A intervenção militar regional, disse Bukarti, deve envolver a África do Sul e outros Estados vizinhos devido ao risco de a violência se espalhar para países como o Maláui, e lembrou que a neutralidade inicial do Chade relativamente ao Boko Haram, o qual acabou por atacar também aquele país.
“Sabemos que é quase impossível para o grupo lançar ataques contra a África do Sul a partir daquela parte de Moçambique, mas não é improvável que mobilizem apoiantes na África do Sul”, vincou. O potencial envolvimento militar dos Estados Unidos ficou facilitado após terem classificado os grupos armados que atuam em Moçambique, conhecidos localmente como Ansar al-Sunna ou Al-Shebab, como organizações com vínculos com o Estado Islâmico (ISIS).
Bukarti admite a necessidade de uma ofensiva à semelhança daquela feita contra o ISIS que levou à queda do califado no Iraque e norte da Síria, que mobilizou forças locais com o apoio de bombardeamentos aéreos e logística internacionais como dos EUA e Reino Unido. “As insurgências nunca são derrotadas num dia. O exemplo do Iraque e da Síria mostra que, se houver uma ofensiva maciça e sustentada, é possível dizimá-los em três ou seis meses. O que sobraria seria cerca de 10%, o que poderia ser enfrentado gradualmente”, afirmou à Lusa.
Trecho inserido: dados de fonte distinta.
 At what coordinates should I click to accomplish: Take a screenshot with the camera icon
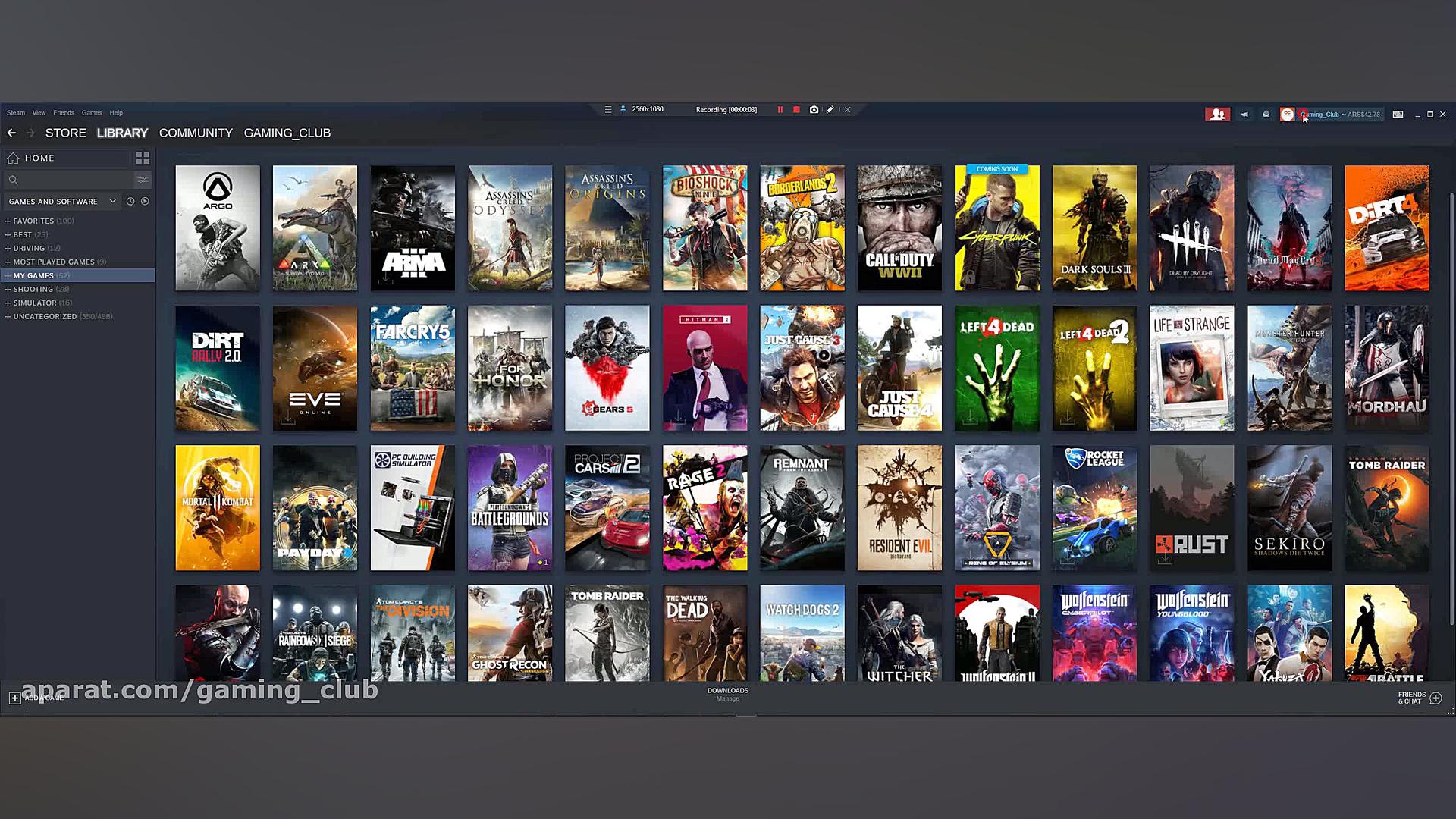814,110
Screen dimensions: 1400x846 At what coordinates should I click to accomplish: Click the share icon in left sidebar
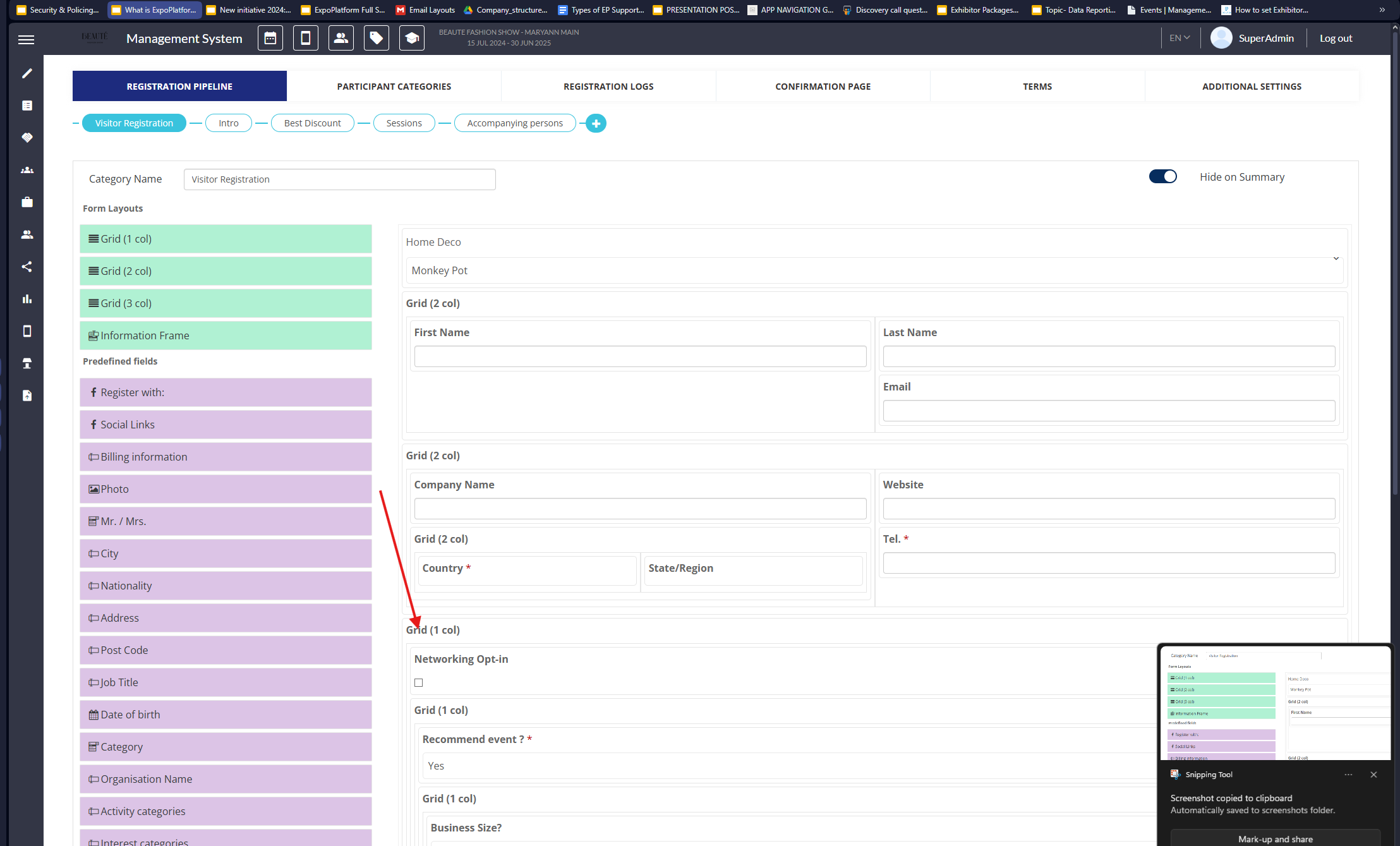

Bukarti não acredita que o treino militar oferecido por Portugal e outros parceiros seja suficiente e receia que a demora numa intervenção possa beneficiar os terroristas a aumentar a capacidade, recrutando mais pessoas e lançando novos ataques. “Se olharmos para este ataque, eles atacaram bancos para roubar dinheiro e armazéns para roubar comida para tentar aumentar a capacidade. O que podemos ver a seguir é outro grande ataque ainda maior do que este ataque [em Palma] e a continuação da expansão territorial”, avisou.
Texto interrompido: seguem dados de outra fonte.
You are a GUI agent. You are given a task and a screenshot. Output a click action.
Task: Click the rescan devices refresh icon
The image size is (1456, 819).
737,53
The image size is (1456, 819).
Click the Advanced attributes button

O Presidente moçambicano, Filipe Nyusi, disse hoje que o seu Governo está a avaliar com os parceiros internacionais as necessidades de ajuda na luta contra o “terrorismo”, assinalando que o combate aos grupos armados deve ser feito pelos moçambicanos.
O movimento terrorista Estado Islâmico reivindicou na semana passada o controlo da vila de Palma, junto à fronteira com a Tanzânia, mas as Forças de Defesa e Segurança (FDS) moçambicanas reassumiram completamente o controlo da vila, anunciou no domingo o porta-voz do Teatro Operacional Norte, Chongo Vidigal.
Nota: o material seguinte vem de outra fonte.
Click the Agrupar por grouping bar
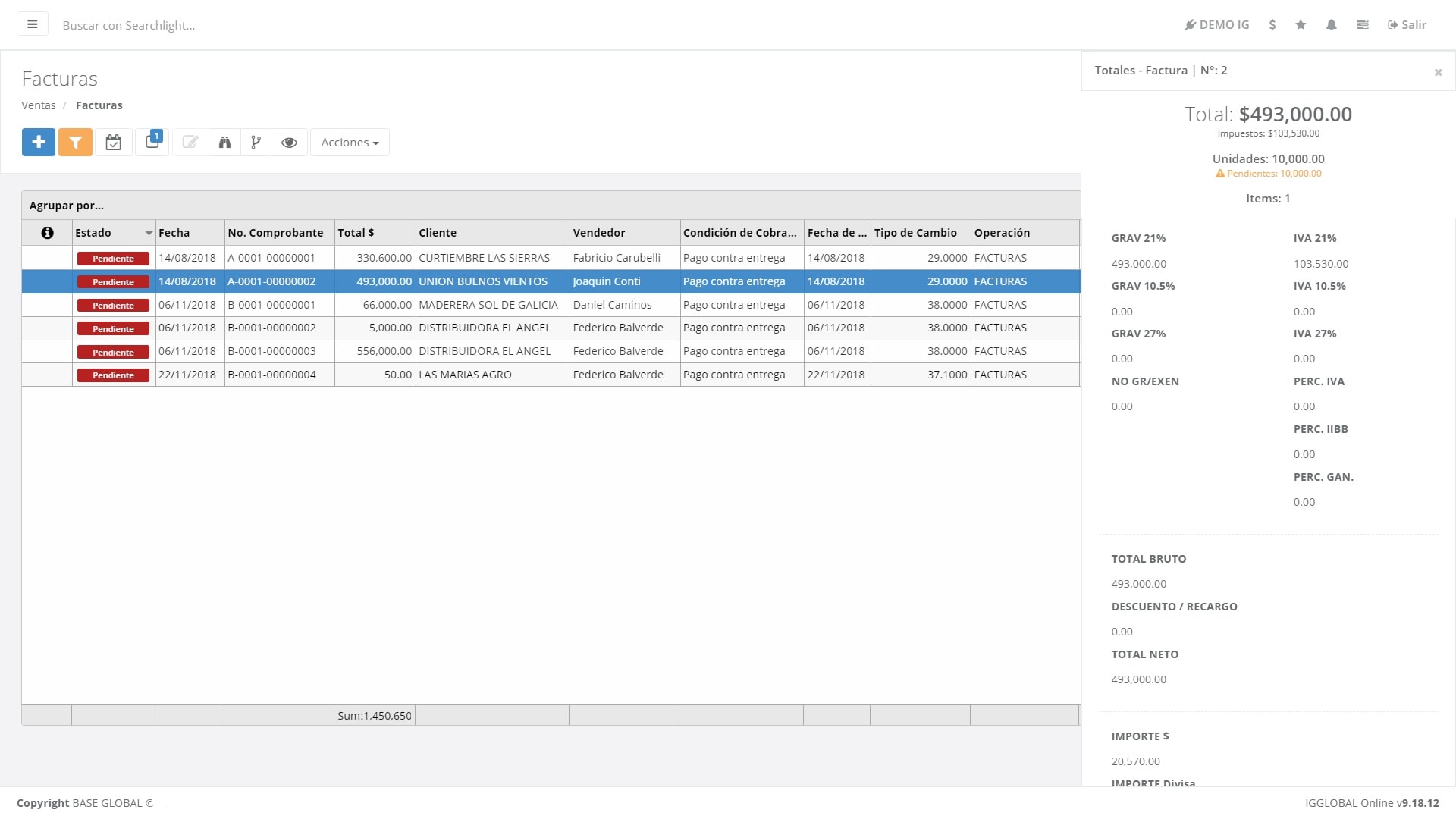This screenshot has width=1456, height=819. point(67,206)
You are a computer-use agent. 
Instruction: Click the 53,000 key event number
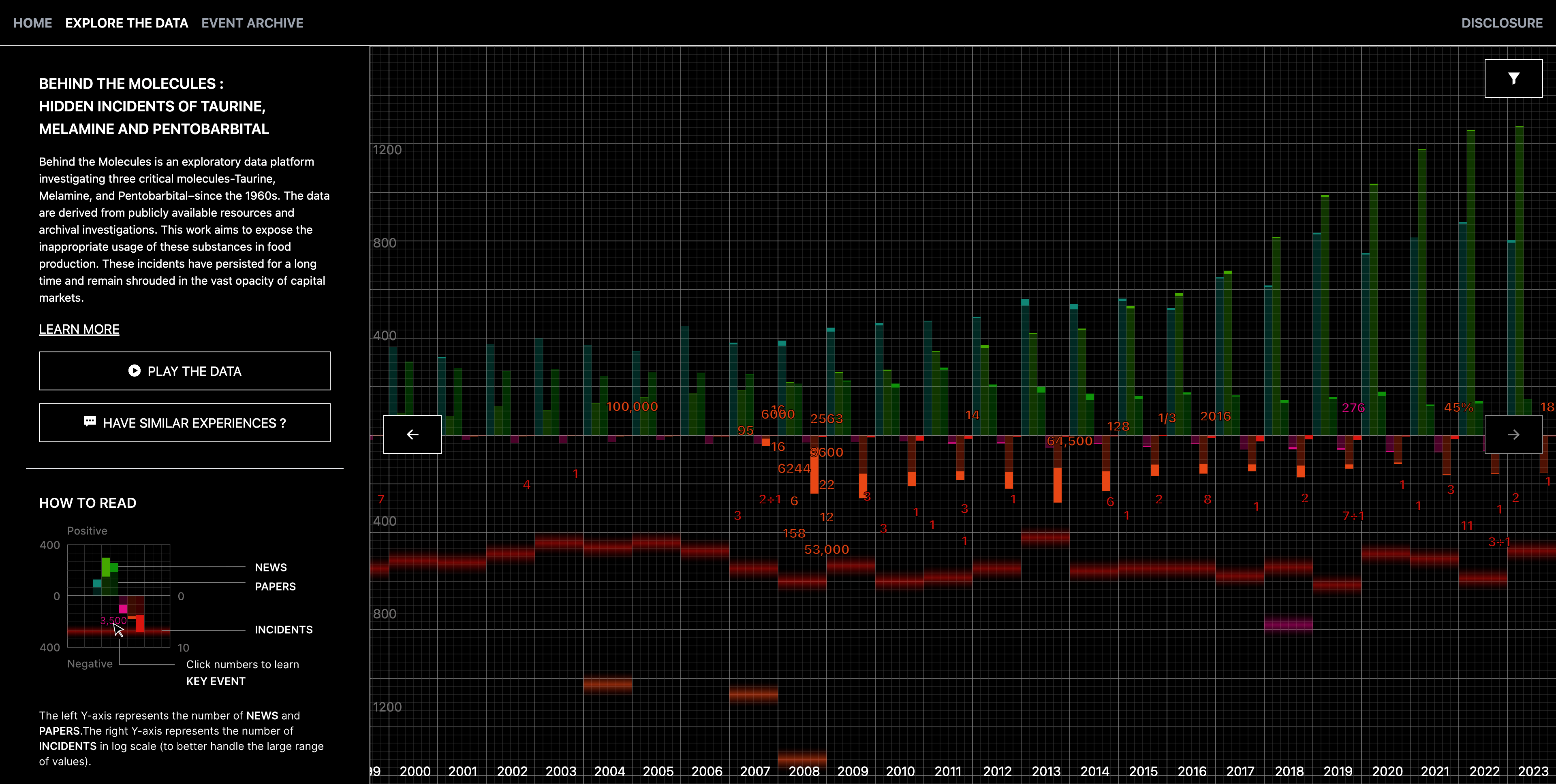(x=826, y=550)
Vários países têm oferecido apoio militar no terreno a Maputo para combater estes insurgentes, mas, até ao momento, ainda não existiu abertura para isso, embora haja relatos e testemunhos que apontam para a existência de empresas de segurança e de mercenários na zona.
Os ataques provocaram dezenas de mortos e obrigaram à fuga de milhares de residentes de Palma, agravando uma crise humanitária que atinge cerca de 700 mil pessoas na província, desde o início do conflito, de acordo com dados das Nações Unidas.